* **Aim of the task**:
Copy out each record below, exactly as given.

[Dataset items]
========================================

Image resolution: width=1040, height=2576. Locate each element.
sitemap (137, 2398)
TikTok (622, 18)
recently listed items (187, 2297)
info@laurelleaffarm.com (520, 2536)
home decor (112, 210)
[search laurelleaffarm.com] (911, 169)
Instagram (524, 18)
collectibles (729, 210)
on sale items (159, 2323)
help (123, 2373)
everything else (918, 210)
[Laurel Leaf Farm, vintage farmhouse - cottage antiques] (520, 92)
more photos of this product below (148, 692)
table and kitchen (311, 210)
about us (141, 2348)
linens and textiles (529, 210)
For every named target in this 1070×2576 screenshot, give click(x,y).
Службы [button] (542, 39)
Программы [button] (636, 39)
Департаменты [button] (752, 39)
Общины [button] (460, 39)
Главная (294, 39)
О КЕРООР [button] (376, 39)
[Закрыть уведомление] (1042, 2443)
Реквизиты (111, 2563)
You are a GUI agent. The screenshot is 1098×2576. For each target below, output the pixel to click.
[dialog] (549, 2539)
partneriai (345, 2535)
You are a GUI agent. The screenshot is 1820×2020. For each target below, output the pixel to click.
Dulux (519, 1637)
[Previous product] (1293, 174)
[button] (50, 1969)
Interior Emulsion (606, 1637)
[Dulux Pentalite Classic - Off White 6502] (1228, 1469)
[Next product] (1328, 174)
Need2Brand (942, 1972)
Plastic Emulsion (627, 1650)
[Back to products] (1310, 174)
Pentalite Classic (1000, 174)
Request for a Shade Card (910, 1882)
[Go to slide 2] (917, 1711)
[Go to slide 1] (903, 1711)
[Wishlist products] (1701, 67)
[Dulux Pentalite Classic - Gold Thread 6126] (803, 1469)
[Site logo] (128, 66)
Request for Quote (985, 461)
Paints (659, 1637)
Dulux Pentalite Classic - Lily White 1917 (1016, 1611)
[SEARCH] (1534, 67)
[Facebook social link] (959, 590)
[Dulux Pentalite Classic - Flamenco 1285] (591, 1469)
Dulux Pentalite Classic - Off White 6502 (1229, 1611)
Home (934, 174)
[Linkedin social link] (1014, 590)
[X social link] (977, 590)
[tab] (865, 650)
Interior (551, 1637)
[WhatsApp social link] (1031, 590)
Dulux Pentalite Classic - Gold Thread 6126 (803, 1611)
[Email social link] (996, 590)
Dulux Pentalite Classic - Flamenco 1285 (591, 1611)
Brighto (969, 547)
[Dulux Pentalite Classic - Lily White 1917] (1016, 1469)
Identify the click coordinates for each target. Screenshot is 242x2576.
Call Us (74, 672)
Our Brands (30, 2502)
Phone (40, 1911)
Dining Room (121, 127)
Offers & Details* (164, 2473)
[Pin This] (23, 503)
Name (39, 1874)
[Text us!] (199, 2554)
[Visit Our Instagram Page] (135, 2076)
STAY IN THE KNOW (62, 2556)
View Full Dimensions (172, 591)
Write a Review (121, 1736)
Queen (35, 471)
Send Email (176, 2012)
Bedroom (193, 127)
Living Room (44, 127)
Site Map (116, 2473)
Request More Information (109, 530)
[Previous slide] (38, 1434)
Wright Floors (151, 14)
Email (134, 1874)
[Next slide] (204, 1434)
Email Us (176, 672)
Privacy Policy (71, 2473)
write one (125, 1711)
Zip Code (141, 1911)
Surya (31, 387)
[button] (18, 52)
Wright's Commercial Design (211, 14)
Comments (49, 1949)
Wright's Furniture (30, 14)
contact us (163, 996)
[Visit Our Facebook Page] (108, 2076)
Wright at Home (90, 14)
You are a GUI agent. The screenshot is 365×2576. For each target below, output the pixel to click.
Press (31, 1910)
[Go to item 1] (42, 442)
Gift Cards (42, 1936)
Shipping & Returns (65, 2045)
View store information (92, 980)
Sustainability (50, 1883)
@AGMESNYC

========================================

* **Finished exercise**:
Image resolution: width=1040, height=2576. Locate each element.
sitemap (137, 2398)
TikTok (622, 18)
recently listed items (187, 2297)
info@laurelleaffarm.com (520, 2536)
home decor (112, 210)
[search laurelleaffarm.com] (911, 169)
Instagram (524, 18)
collectibles (729, 210)
on sale items (159, 2323)
help (123, 2373)
everything else (918, 210)
[Laurel Leaf Farm, vintage farmhouse - cottage antiques] (520, 92)
more photos of this product below (148, 692)
table and kitchen (311, 210)
about us (141, 2348)
linens and textiles (529, 210)
For every named target in this 1070×2576 screenshot, give click(x,y).
Службы [button] (542, 39)
Программы [button] (636, 39)
Департаменты [button] (752, 39)
Общины [button] (460, 39)
Главная (294, 39)
О КЕРООР [button] (376, 39)
[Закрыть уведомление] (1042, 2443)
Реквизиты (111, 2563)
You are a GUI agent. The screenshot is 1098×2576. For each target below, output the pixel to click.
[dialog] (549, 2539)
partneriai (345, 2535)
You are a GUI agent. The screenshot is 1820×2020. For each target below, output the pixel to click.
Dulux (519, 1637)
[Previous product] (1293, 174)
[button] (50, 1969)
Interior Emulsion (606, 1637)
[Dulux Pentalite Classic - Off White 6502] (1228, 1469)
[Next product] (1328, 174)
Need2Brand (942, 1972)
Plastic Emulsion (627, 1650)
[Back to products] (1310, 174)
Pentalite Classic (1000, 174)
Request for a Shade Card (910, 1882)
[Go to slide 2] (917, 1711)
[Go to slide 1] (903, 1711)
[Wishlist products] (1701, 67)
[Dulux Pentalite Classic - Gold Thread 6126] (803, 1469)
[Site logo] (128, 66)
Request for Quote (985, 461)
Paints (659, 1637)
Dulux Pentalite Classic - Lily White 1917 (1016, 1611)
[SEARCH] (1534, 67)
[Facebook social link] (959, 590)
[Dulux Pentalite Classic - Flamenco 1285] (591, 1469)
Dulux Pentalite Classic - Off White 6502 (1229, 1611)
Home (934, 174)
[Linkedin social link] (1014, 590)
[X social link] (977, 590)
[tab] (865, 650)
Interior (551, 1637)
[WhatsApp social link] (1031, 590)
Dulux Pentalite Classic - Gold Thread 6126 (803, 1611)
[Email social link] (996, 590)
Dulux Pentalite Classic - Flamenco 1285 (591, 1611)
Brighto (969, 547)
[Dulux Pentalite Classic - Lily White 1917] (1016, 1469)
Identify the click coordinates for each target. Screenshot is 242x2576.
Call Us (74, 672)
Our Brands (30, 2502)
Phone (40, 1911)
Dining Room (121, 127)
Offers & Details* (164, 2473)
[Pin This] (23, 503)
Name (39, 1874)
[Text us!] (199, 2554)
[Visit Our Instagram Page] (135, 2076)
STAY IN THE KNOW (62, 2556)
View Full Dimensions (172, 591)
Write a Review (121, 1736)
Queen (35, 471)
Send Email (176, 2012)
Bedroom (193, 127)
Living Room (44, 127)
Site Map (116, 2473)
Request More Information (109, 530)
[Previous slide] (38, 1434)
Wright Floors (151, 14)
Email (134, 1874)
[Next slide] (204, 1434)
Email Us (176, 672)
Privacy Policy (71, 2473)
write one (125, 1711)
Zip Code (141, 1911)
Surya (31, 387)
[button] (18, 52)
Wright's Commercial Design (211, 14)
Comments (49, 1949)
Wright's Furniture (30, 14)
contact us (163, 996)
[Visit Our Facebook Page] (108, 2076)
Wright at Home (90, 14)
You are a GUI agent. The screenshot is 365×2576. For each target below, output the pixel to click.
Press (31, 1910)
[Go to item 1] (42, 442)
Gift Cards (42, 1936)
Shipping & Returns (65, 2045)
View store information (92, 980)
Sustainability (50, 1883)
@AGMESNYC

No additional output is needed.